◆ **DIRECTIVE**:
Copy the material below word for word, starting with the line that contains "Open the drum pad grid plugin thumbnail" and going on through the line that contains "pyautogui.click(x=70, y=352)". Leave the pictures out of your copy.

◆ **RECORDS SUPPLIED**:
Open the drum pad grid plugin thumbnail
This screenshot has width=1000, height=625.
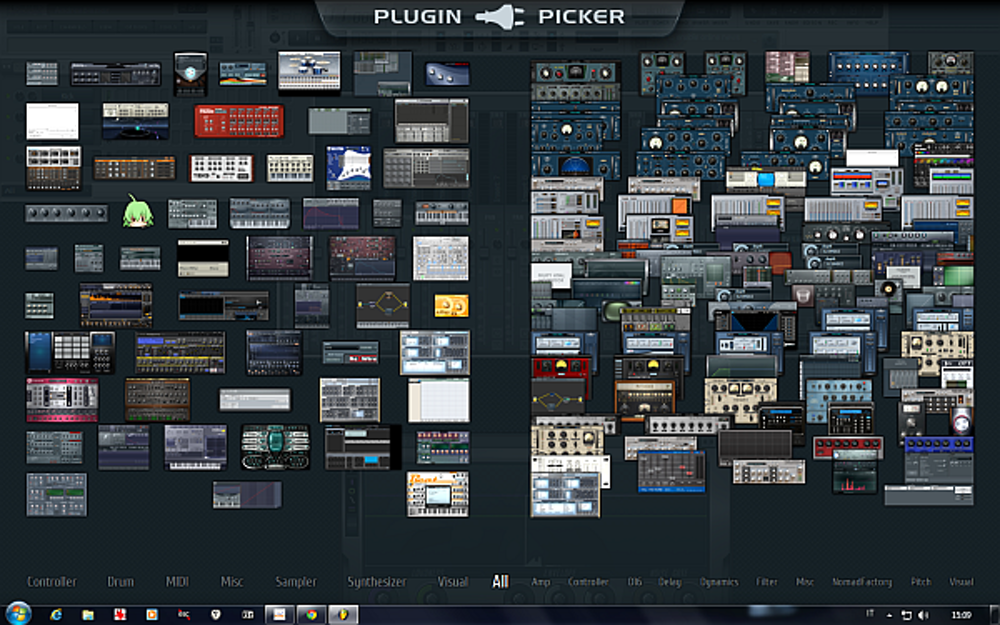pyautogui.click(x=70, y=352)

...

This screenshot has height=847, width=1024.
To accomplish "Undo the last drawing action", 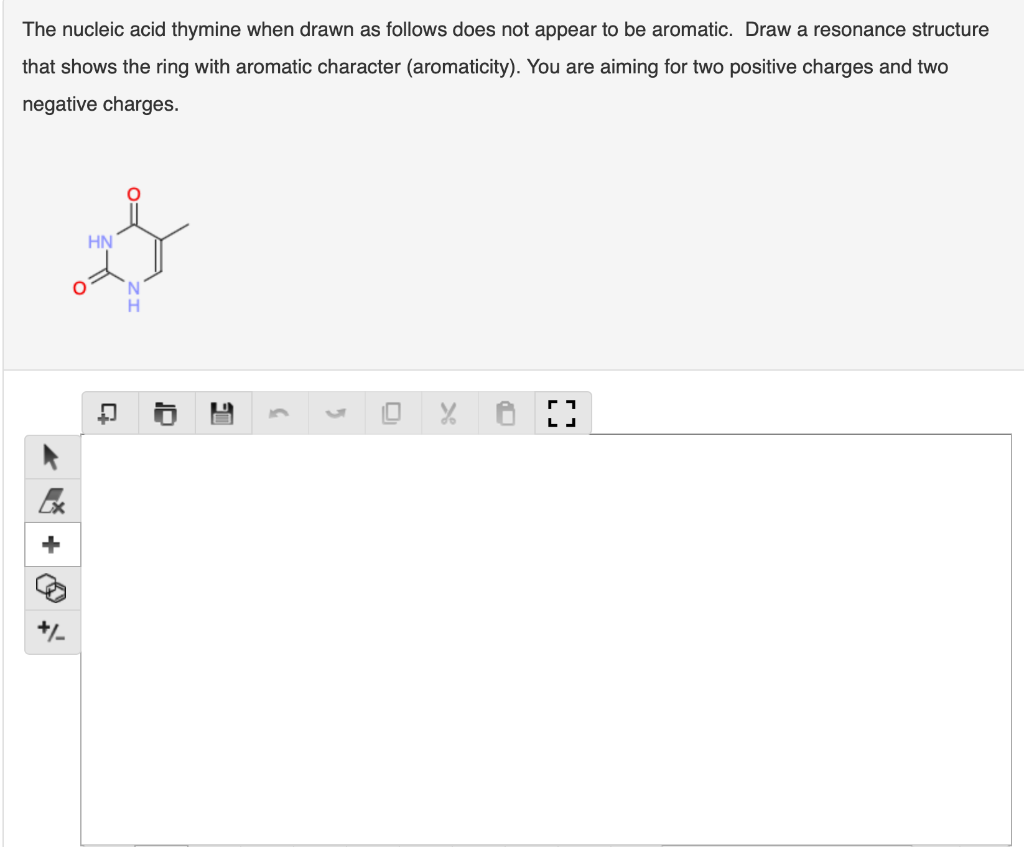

◆ **FULL OUTPUT**:
Open the drum pad grid plugin thumbnail
This screenshot has width=1000, height=625.
pyautogui.click(x=70, y=352)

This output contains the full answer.